**Work instructions:**
Can you render every line of the data below as a Markdown table with the columns Row and Line, skipping any blank lines and leaving out the pictures?

* * *

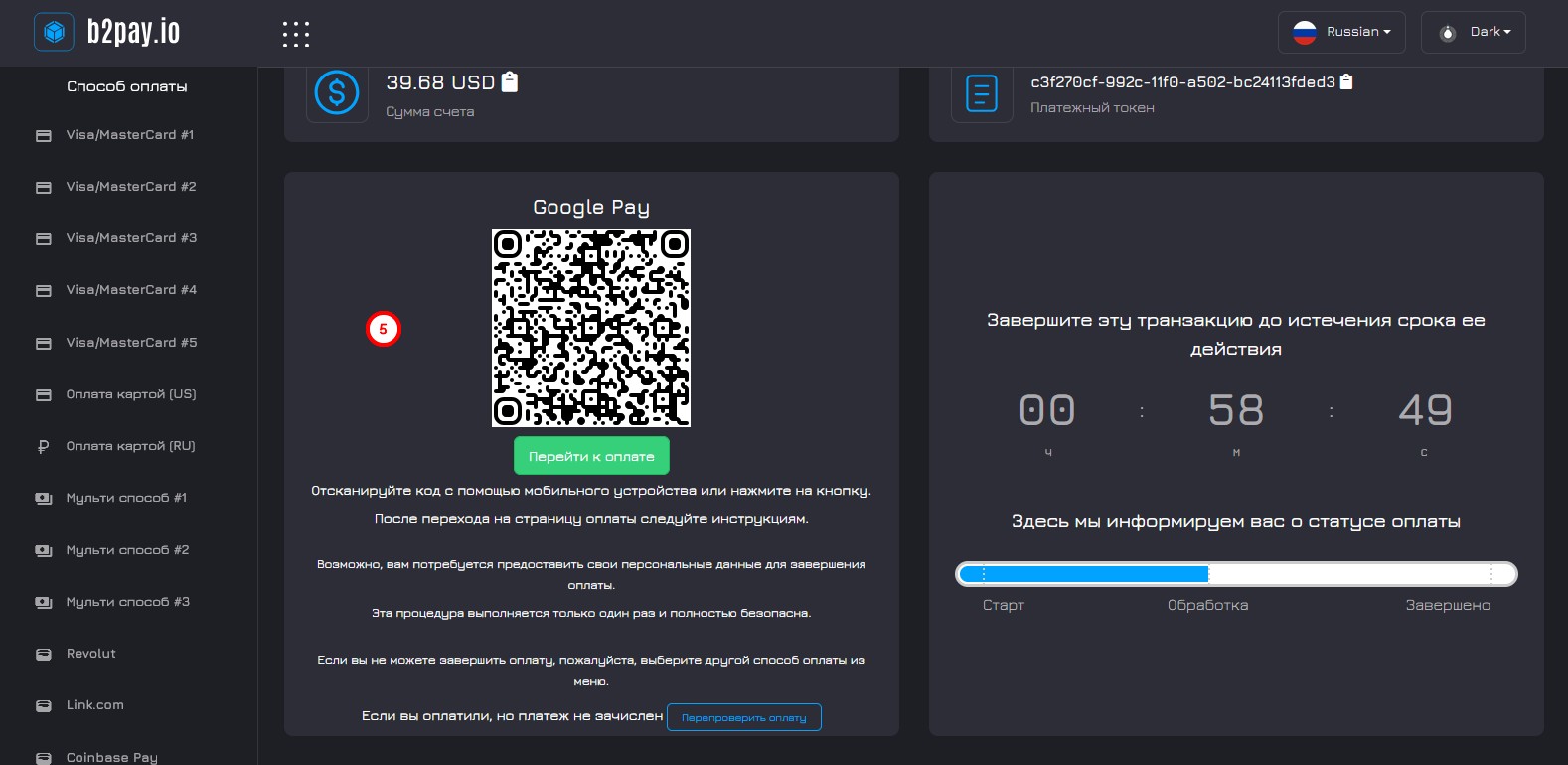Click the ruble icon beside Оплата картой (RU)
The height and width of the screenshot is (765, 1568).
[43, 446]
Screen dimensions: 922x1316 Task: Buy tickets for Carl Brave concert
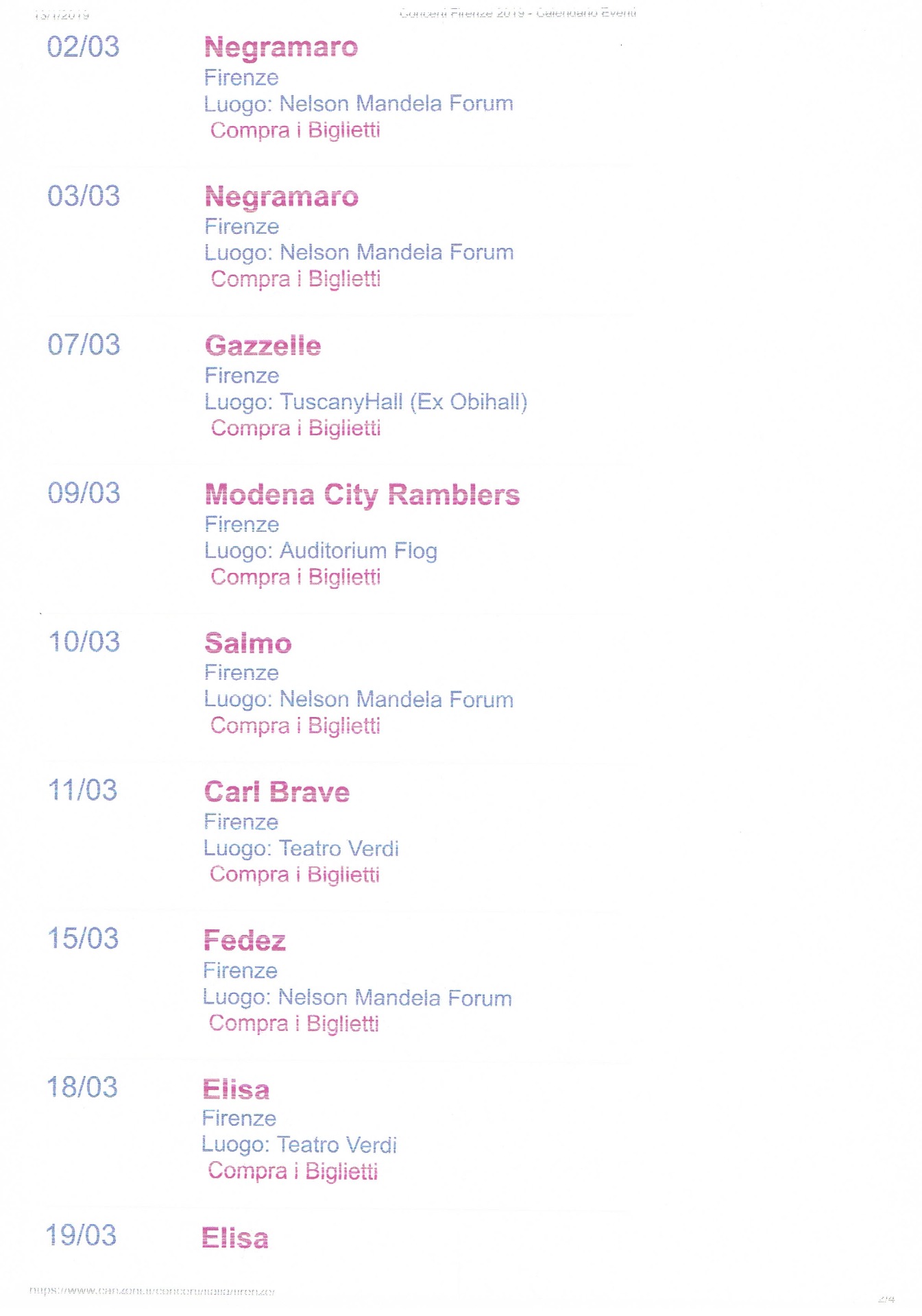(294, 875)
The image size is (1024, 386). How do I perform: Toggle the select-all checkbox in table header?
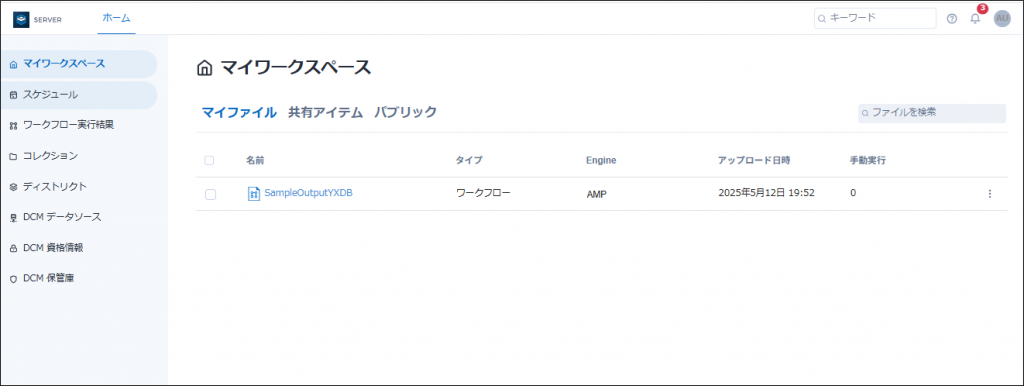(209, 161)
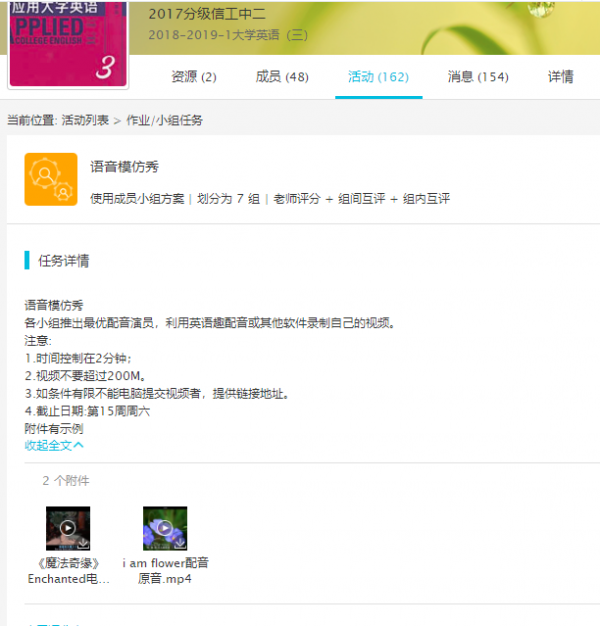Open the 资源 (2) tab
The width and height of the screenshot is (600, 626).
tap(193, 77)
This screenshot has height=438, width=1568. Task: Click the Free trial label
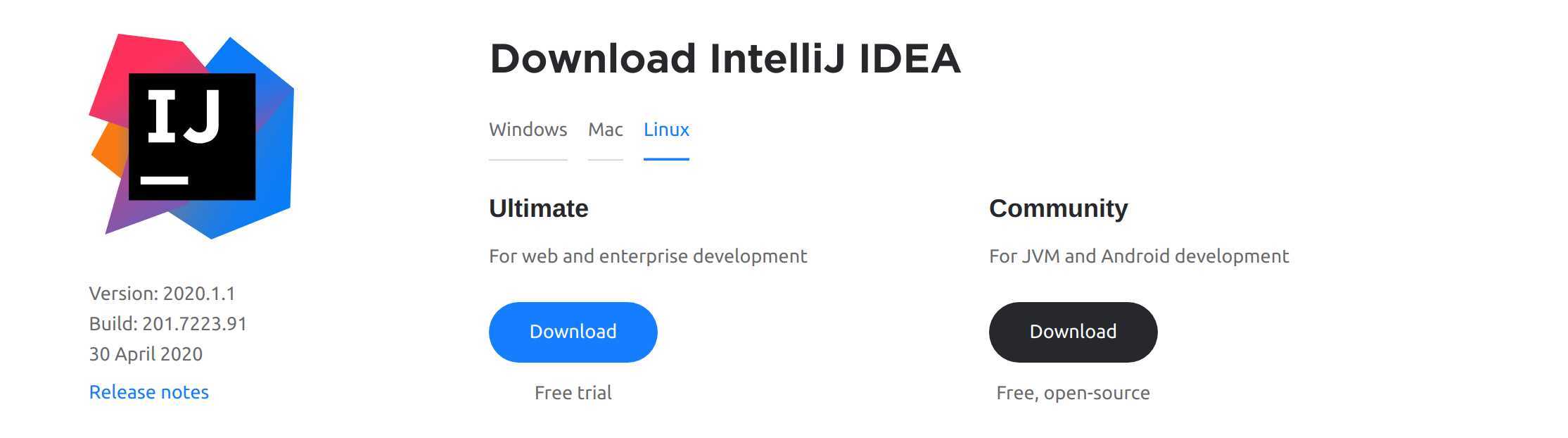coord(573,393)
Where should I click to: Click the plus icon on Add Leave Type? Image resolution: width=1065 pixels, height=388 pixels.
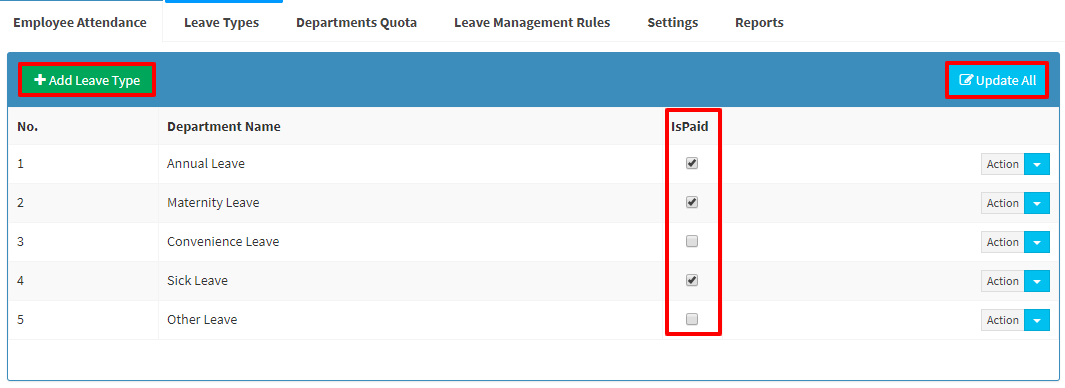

* * *

**Result below:**
| Row | Line |
|---|---|
| 1 | Click the ruble icon beside Оплата картой (RU) |
| 2 | The height and width of the screenshot is (765, 1568). |
| 3 | [43, 446] |
| 4 | Screen dimensions: 922x1316 Task: Buy tickets for Carl Brave concert |
| 5 | (294, 875) |
| 6 | The image size is (1024, 386). How do I perform: Toggle the select-all checkbox in table header? |
| 7 | (209, 161) |
| 8 | Open the 资源 (2) tab |
| 9 | The width and height of the screenshot is (600, 626). |
| 10 | tap(193, 77) |
| 11 | This screenshot has height=438, width=1568. Task: Click the Free trial label |
| 12 | coord(573,393) |
| 13 | Where should I click to: Click the plus icon on Add Leave Type? Image resolution: width=1065 pixels, height=388 pixels. |